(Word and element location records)
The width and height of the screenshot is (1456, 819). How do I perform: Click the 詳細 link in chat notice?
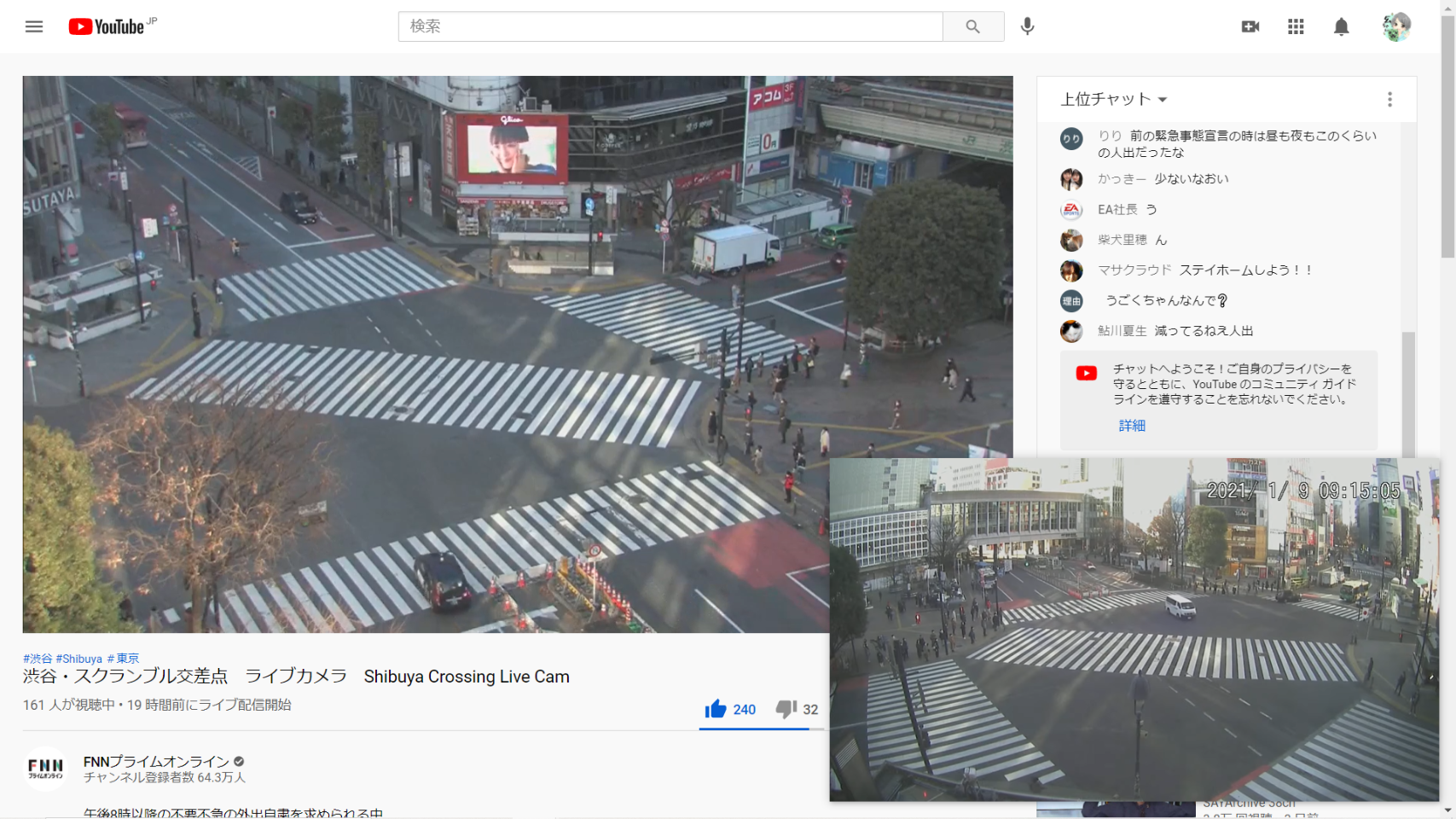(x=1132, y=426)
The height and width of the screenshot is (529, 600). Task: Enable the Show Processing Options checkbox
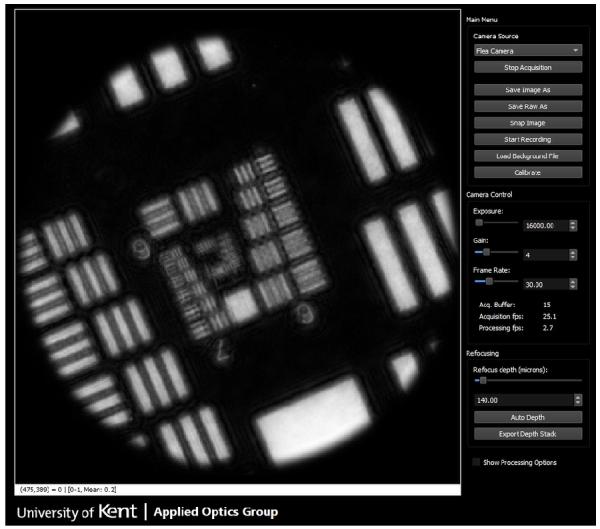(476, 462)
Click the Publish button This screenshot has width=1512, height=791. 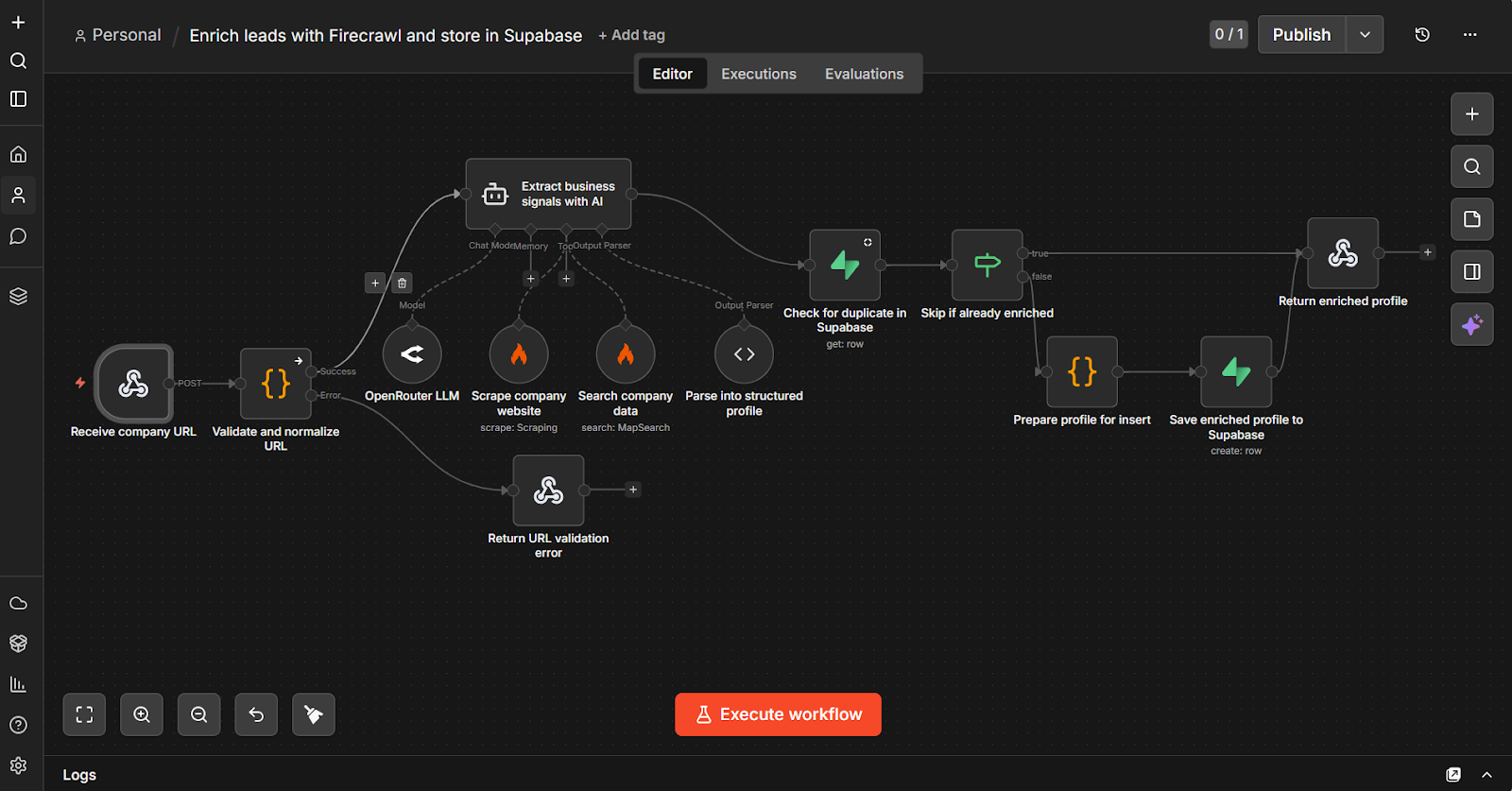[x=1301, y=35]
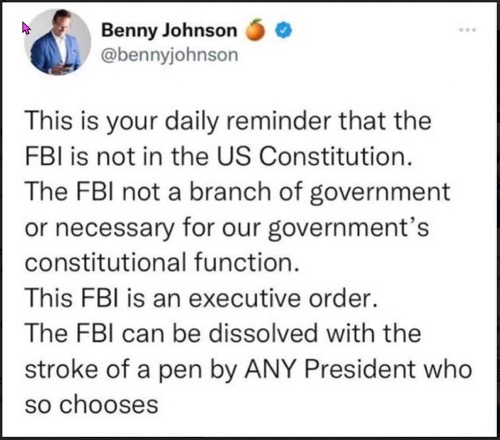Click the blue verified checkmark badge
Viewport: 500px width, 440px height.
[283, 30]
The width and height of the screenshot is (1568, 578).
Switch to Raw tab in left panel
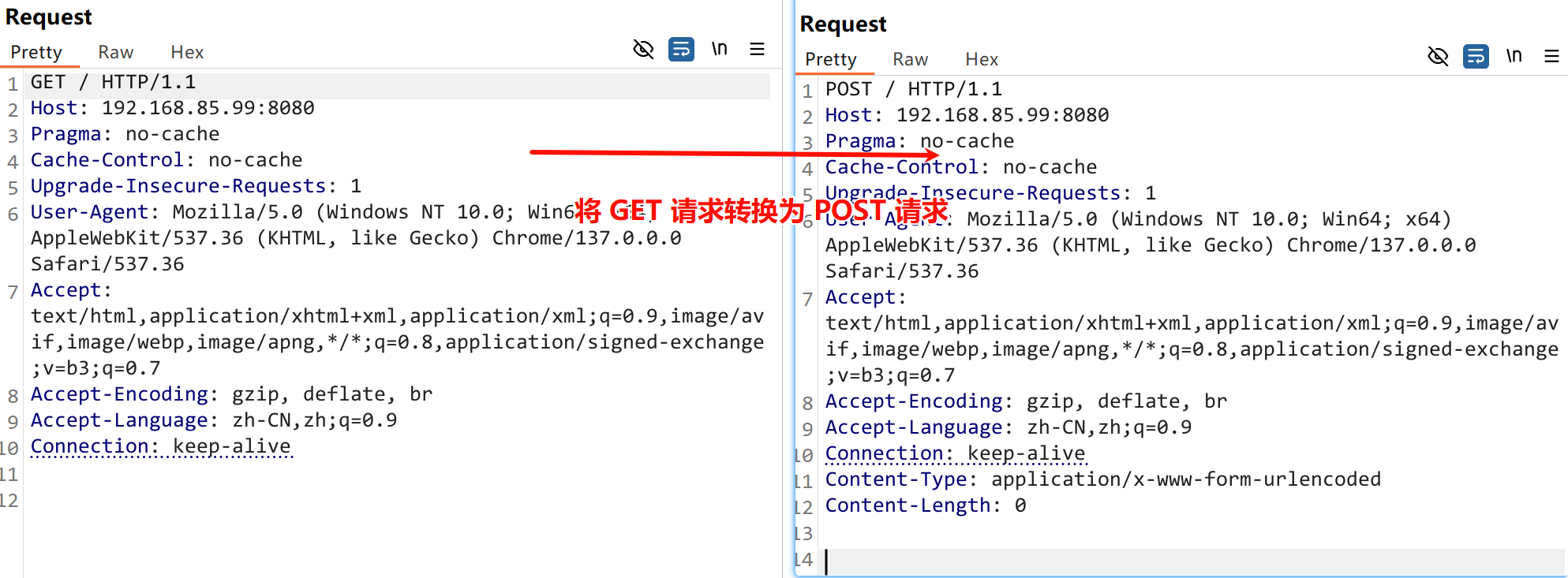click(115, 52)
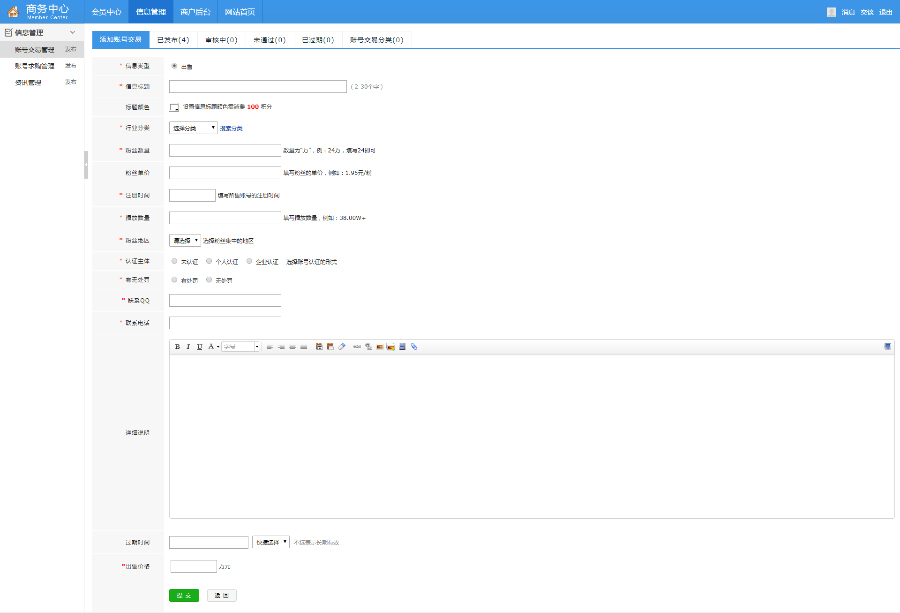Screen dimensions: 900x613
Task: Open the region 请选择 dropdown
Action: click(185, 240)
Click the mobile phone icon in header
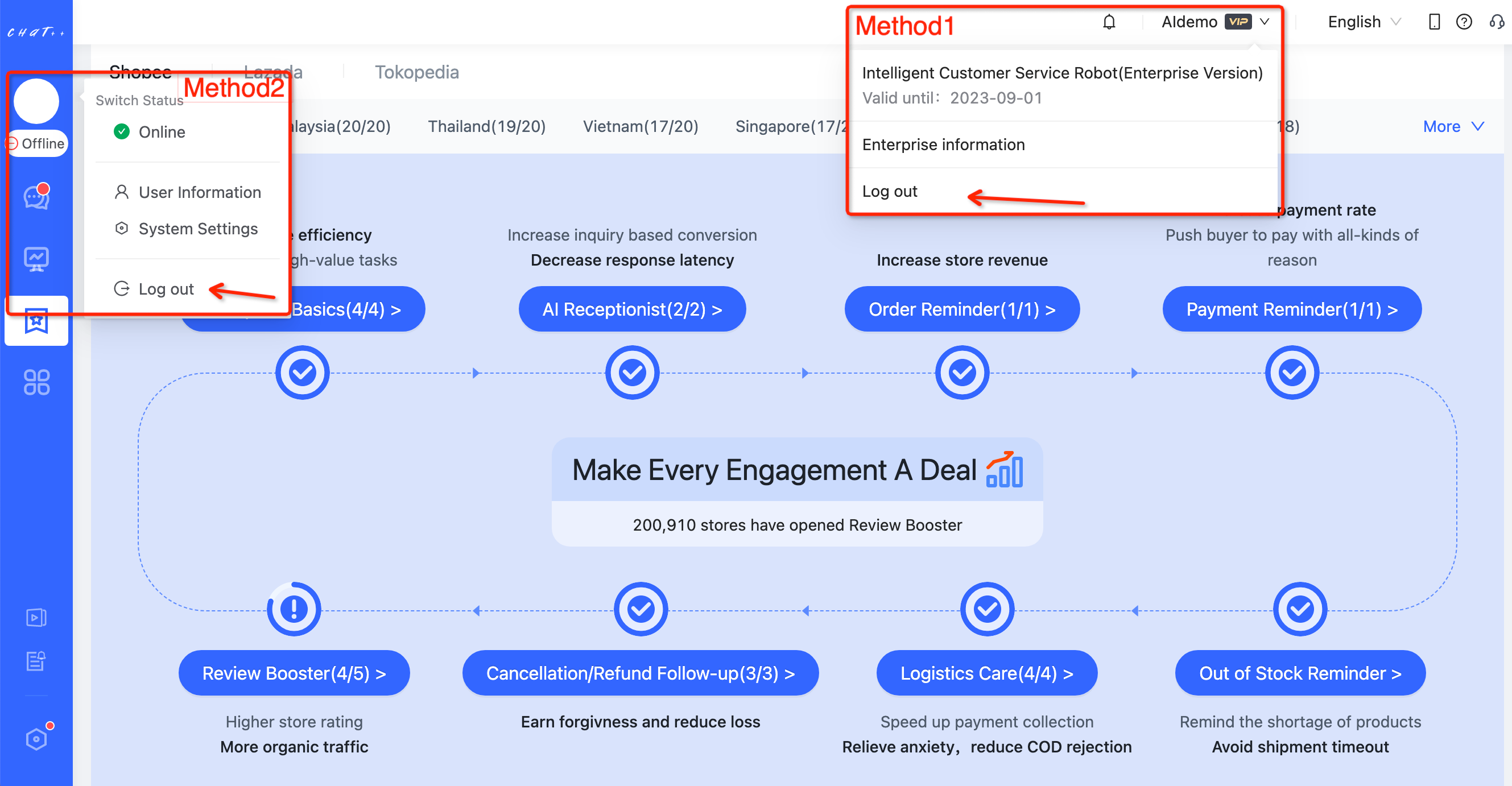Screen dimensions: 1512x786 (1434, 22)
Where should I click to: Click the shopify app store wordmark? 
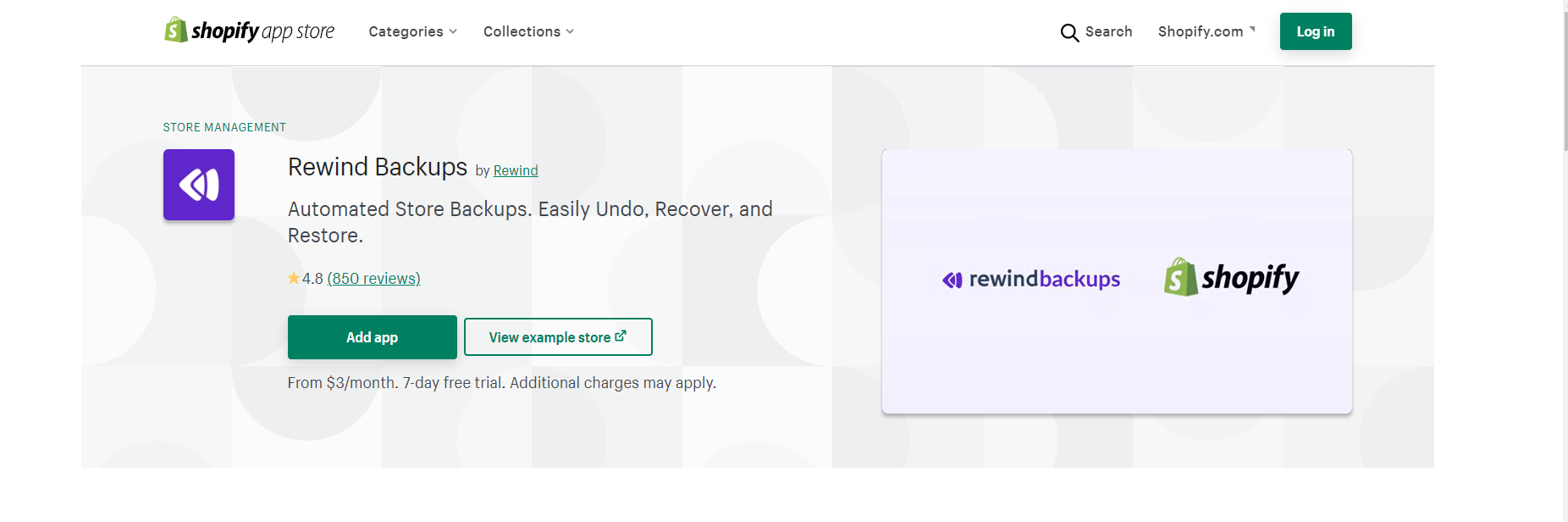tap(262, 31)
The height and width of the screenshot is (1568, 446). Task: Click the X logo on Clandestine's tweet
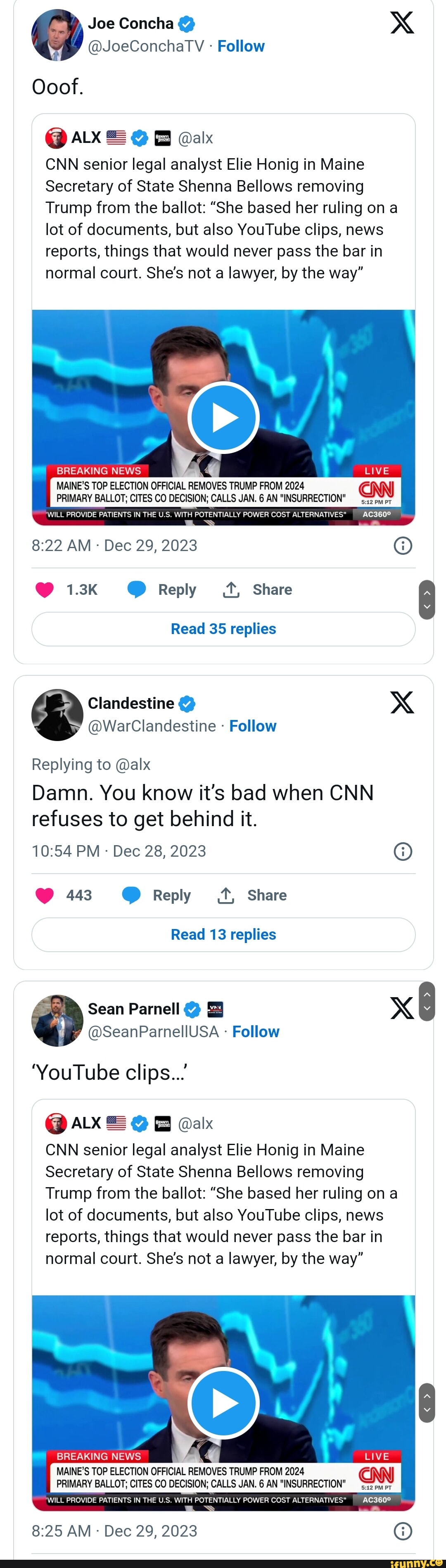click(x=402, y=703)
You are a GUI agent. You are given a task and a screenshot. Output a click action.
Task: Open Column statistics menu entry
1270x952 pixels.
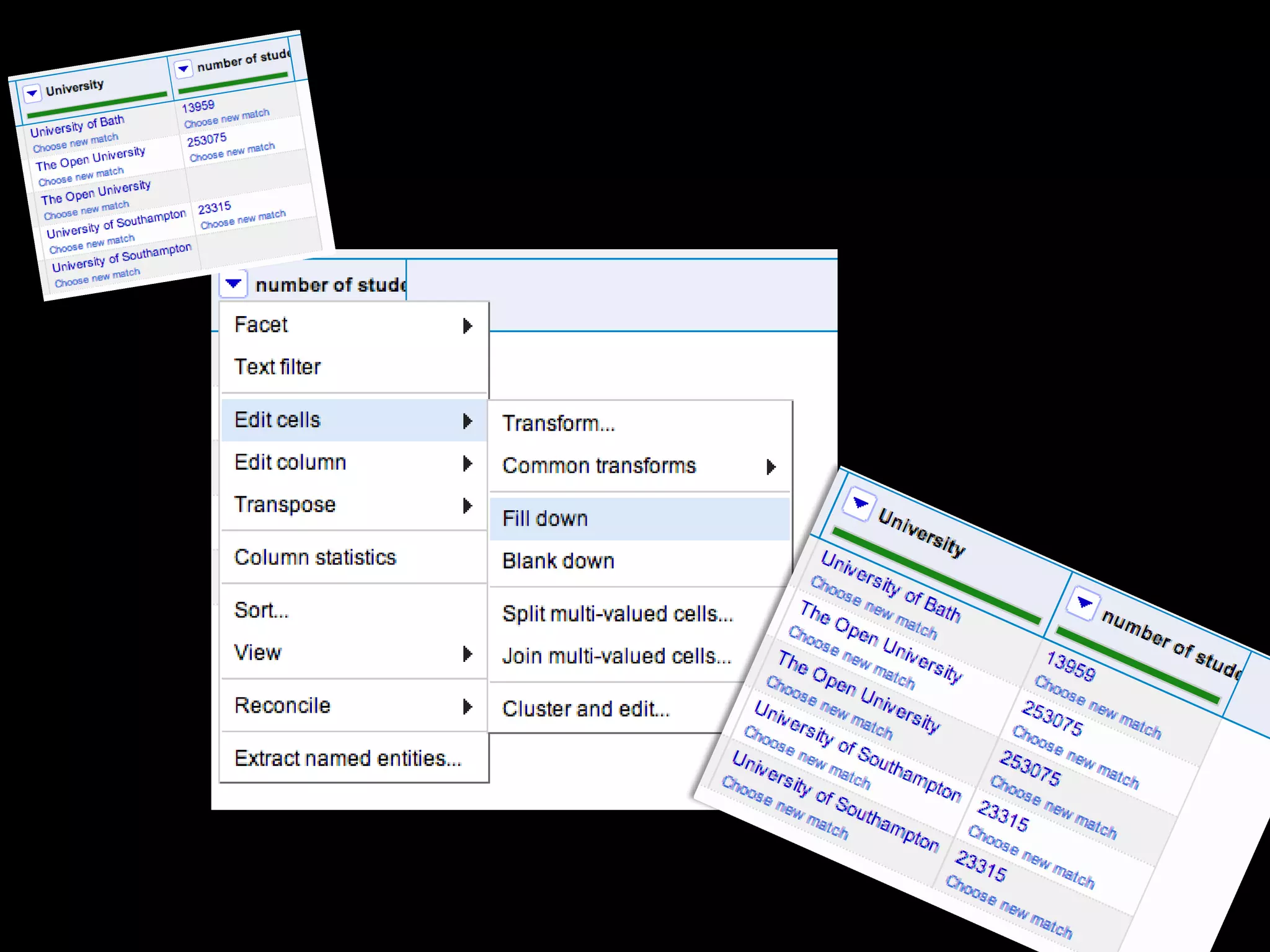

■ Stated exercise ■
Starting with the line containing "Where should I" and going on through the end of the records, give every line again, requests included, with the coordinates in the answers scaled by 0.7 and rounded to whole numbers (halves up), leaving the requests' numbers unchanged. Leave the pictures out.

■ The reply ■
Where should I click to: Click the shopify app store wordmark? 
tap(183, 22)
The height and width of the screenshot is (1568, 446). Task: Click the X logo on Clandestine's tweet
click(x=281, y=492)
You are a GUI agent. You are given a task and a screenshot. Output a click action.
Task: Open Column statistics menu entry
1270x952 pixels.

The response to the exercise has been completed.